As crises financeiras são recorrentes. Apresentam-se sob diversas modalidades. “Mas, se existe um tema comum a todas elas, é o risco sistêmico criado pelo endividamento excessivo. Dois tipos de crise são particularmente relevantes nos dias de hoje: as crises bancárias e as crises das dívidas soberanas”, registram Reinhart e Rogoff, em “Oito séculos de delírios financeiros: desta vez é diferente” (2009). Pois foram devastadores os excessos cometidos por financistas anglo-saxões contra o regime fiduciário ocidental e os abusos da socialdemocracia europeia contra as possibilidades de financiamento sustentável das redes de solidariedade e de assistência social.
Os mercados financeiros temem um calote da Grécia, um novo “episódio Lehman Brothers”, agora na Europa. Os gregos descobriram, irritadíssimos, que nem os deuses do Olimpo podem garantir o paraíso social-democrata na Terra. São incumpríveis as promessas de bemestar feitas por uma classe política irresponsável. Empreguismo, corporativismo, inchaço do setor público, benefícios e aposentadorias irrealistas, sob o embalo da utopia social-democrata, estouraram os orçamentos públicos.
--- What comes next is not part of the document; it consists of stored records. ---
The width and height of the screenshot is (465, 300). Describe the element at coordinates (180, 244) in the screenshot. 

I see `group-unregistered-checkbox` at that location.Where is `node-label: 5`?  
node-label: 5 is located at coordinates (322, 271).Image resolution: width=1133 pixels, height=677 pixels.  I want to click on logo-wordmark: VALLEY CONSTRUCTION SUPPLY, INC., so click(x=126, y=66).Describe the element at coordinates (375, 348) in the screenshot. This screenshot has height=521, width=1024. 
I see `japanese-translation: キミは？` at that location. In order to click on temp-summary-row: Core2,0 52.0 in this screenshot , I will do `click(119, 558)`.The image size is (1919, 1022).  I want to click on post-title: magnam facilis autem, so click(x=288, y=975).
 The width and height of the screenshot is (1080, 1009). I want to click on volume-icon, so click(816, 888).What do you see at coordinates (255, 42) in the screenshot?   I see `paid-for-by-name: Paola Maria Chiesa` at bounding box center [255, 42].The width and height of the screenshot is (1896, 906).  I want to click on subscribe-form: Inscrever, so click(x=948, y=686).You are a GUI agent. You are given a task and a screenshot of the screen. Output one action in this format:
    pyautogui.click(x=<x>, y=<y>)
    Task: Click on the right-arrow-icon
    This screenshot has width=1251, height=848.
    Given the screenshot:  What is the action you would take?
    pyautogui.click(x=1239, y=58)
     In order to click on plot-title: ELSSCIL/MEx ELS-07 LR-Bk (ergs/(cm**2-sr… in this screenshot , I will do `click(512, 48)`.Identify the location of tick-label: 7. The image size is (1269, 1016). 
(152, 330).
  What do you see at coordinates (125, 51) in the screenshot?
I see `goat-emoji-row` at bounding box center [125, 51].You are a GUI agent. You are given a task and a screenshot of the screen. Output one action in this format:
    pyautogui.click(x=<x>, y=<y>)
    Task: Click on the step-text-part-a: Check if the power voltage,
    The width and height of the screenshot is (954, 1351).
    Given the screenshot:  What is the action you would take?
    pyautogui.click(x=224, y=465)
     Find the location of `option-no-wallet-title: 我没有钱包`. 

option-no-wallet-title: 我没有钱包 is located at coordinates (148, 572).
E agora se encontram trancados na jaula do euro, da qual não conseguem escapar.
Uma das dimensões da crise é o risco de crédito da Grécia diante de sua capacidade de disciplina fiscal. Não acredito nos eventos extremos: nem no calote grego em meio à fuga da Zona do Euro, nem no sucesso de seu programa de ajustamento. O mais provável, como nós mesmos experimentamos no passado, é uma dolorosa sequência de tentativas de ajuste, desembocando em uma reestruturação da dívida soberana. Os gregos fazem o que for politicamente possível, o FMI e a União Europeia entram com mais dinheiro, mas os bancos privados levam também uma mordida. Por que isso não acontece logo? Medo de contágio, uma onda de calotes dos governos nacionais derrubando de vez o sistema bancário europeu.
Outra dimensão da crise é o futuro do euro. Quem confunde o problema dos diferentes riscos de crédito dos governos nacionais europeus com o destino da moeda continental tem dificuldades de explicar a relativa força do euro ante supostos e iminentes calote grego e contágio do sistema bancário europeu. Pois, se apenas a Grécia abandonasse o euro, a moeda estaria ainda mais forte, e isto, sim, desagradaria aos alemães. Suportariam mesmo Apolo e Dionísio tanta verdade?